Nothing all kinds of awesome. It's just that I wrote this for the CBC Canada Writes challenge for True Winter Stories. And I didn't get shortlisted (booo!!!). So I figure I'll share it with you lot.
Here you go. It's not completely true, but it's that first winter in Newfoundland as I remember it.
Winter followed on the heels of our moving van. We drove across the island, shadowed by it, two or three weeks behind. By the time the last box was unpacked or placed in the attic, it whispered around our new-to-us house with whisps of wind and casual frosty dustings.
As we settled into our new neighbourhood, the cold settled into the earth. Never before had I seen grass crack under the weight of its own iciness. Or watched the sweat bead into frozen teardrops on my father’s face.
|Painting "Frozen Rocks" by Vadim Vaskovsky. |
To see more of his Newfoundland scenes visit http://www.vaskovsky.com/art-island.html
The cold preceded the snow by a good two weeks. We struggled into sweaters, frozen in waiting. New friends laughed at our talk of ice-skating and sledding. They looked at our ankle-high boots, then at each other, secretive eyebrows raised.
It started at night. It was still coming in the morning. Between the frost-rimed windows and the whitened sky, it was hard to tell where one dimension ended and the other began. Everything was blurred and dulled –softened by the thud of snow.
It continued for two days straight.
On the third day, we rose to the glare of a sun-glared field of snow, ice crystals reflecting harsh light into our morning windows.
It crunched beneath our feet, bruised our knuckles inside our woolen mitts.
Gone was the barbed wire-fence. Gone, the trickly river behind us. Gone, all the toys and tools we’d carelessly dropped.
It reached halfway to the roof of our shed. It seemed like walls pressing in on us, the gradual pressure transforming us into something harder, more finely formed.

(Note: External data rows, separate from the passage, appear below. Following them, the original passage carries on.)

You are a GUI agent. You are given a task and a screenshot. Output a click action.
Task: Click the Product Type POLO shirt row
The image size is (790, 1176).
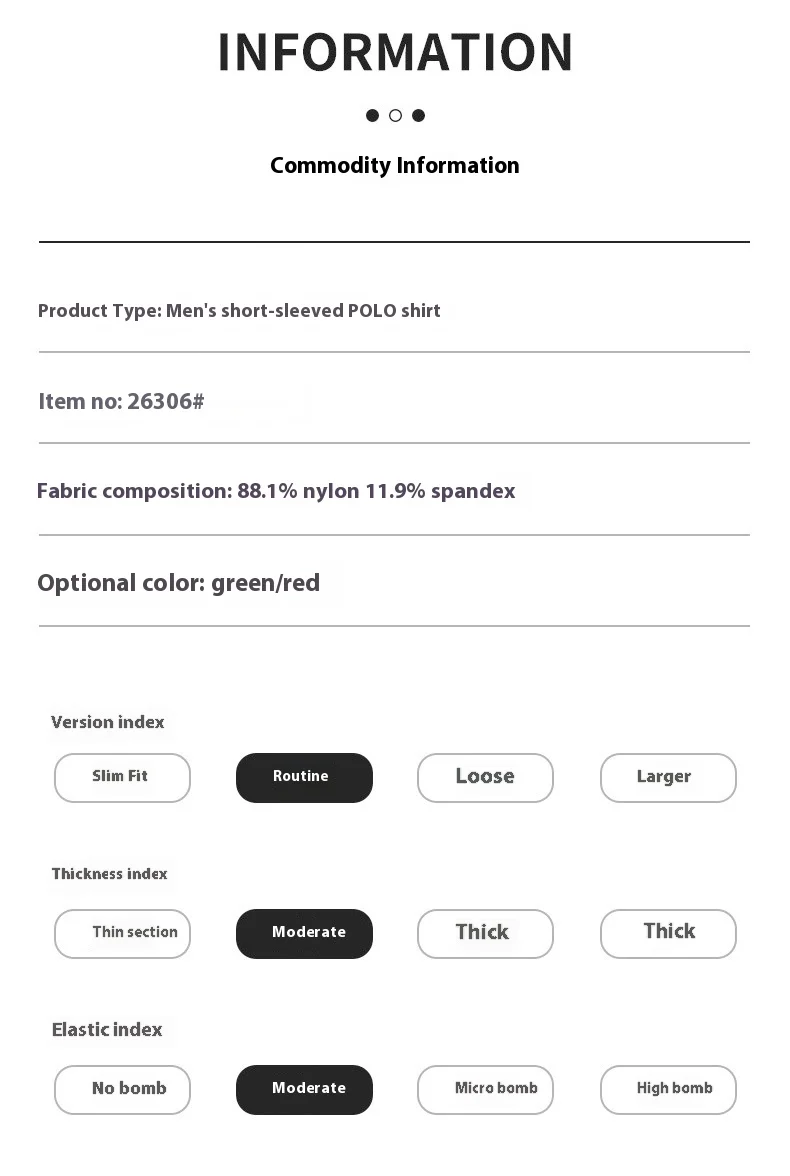pos(239,311)
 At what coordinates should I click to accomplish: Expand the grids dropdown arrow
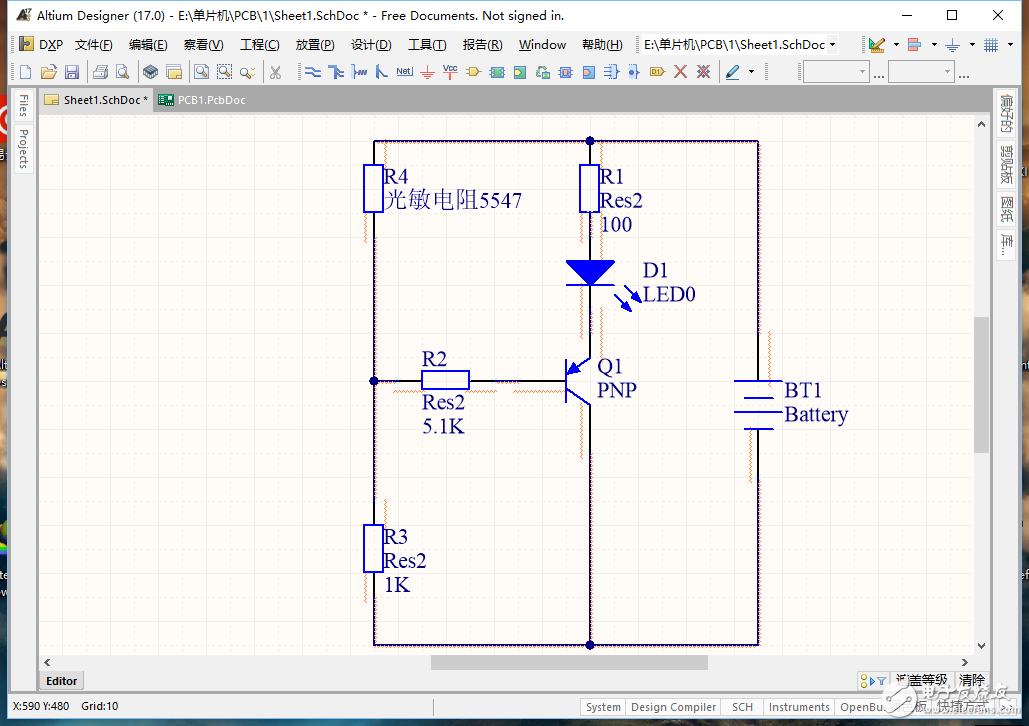tap(1009, 45)
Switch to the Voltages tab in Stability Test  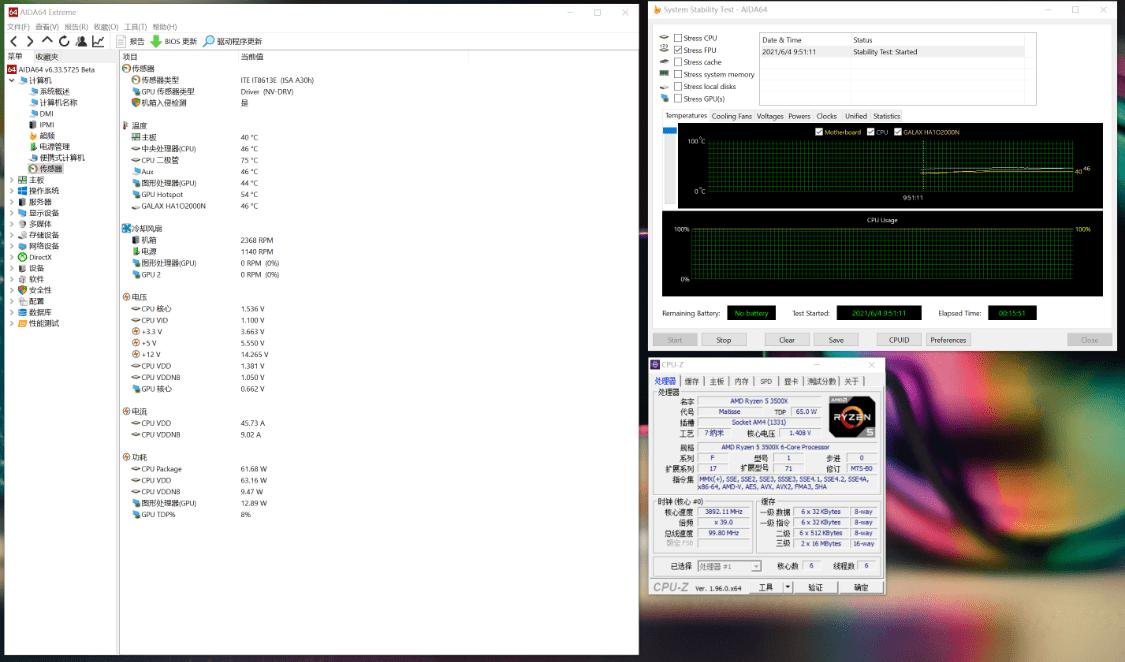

The cold broke. Inside our multi-layered, multi-piece snowsuits, we sweltered. Two pairs of mitts and wool socks inside boots seemed excessive; we snuck behind the shed and stripped down to sweater and snowpants, soggy woolen mittens dangling from our sleeves.
My eldest brother discovered that the distance between the top of the snowdrift and the roof of the shed was the exact length of his body. It didn’t take us long to scrabble up his back, over his shoulders and onto the slippery tarred roof. It took even less time to discover that once our bodies had broken through the jagged edges of ice-crust a few times, the snow beneath was soft and wet.
We jumped, climbed and jumped again all afternoon. Carefully avoiding the barbed wire fence beneath and our mother’s eyes at the window, we crafted a replacement for ice-skating and sledding that embraced the abundance of snow.
Eventually the holes our bodies slammed into the snow became deeper. Wet slush sucked at our boots as we climbed up to the new ground level. The layers we had abandoned beckoned us with their warmth and dryness.
Back behind the shed we forced wet, swollen, woolen sweater-clad arms back into coats, sank into the snow, and sucked the dangling blobs of ice from the long hairs of our mitts.
Later, the holes we had created became tunnels. A world was built beneath the snow’s surface.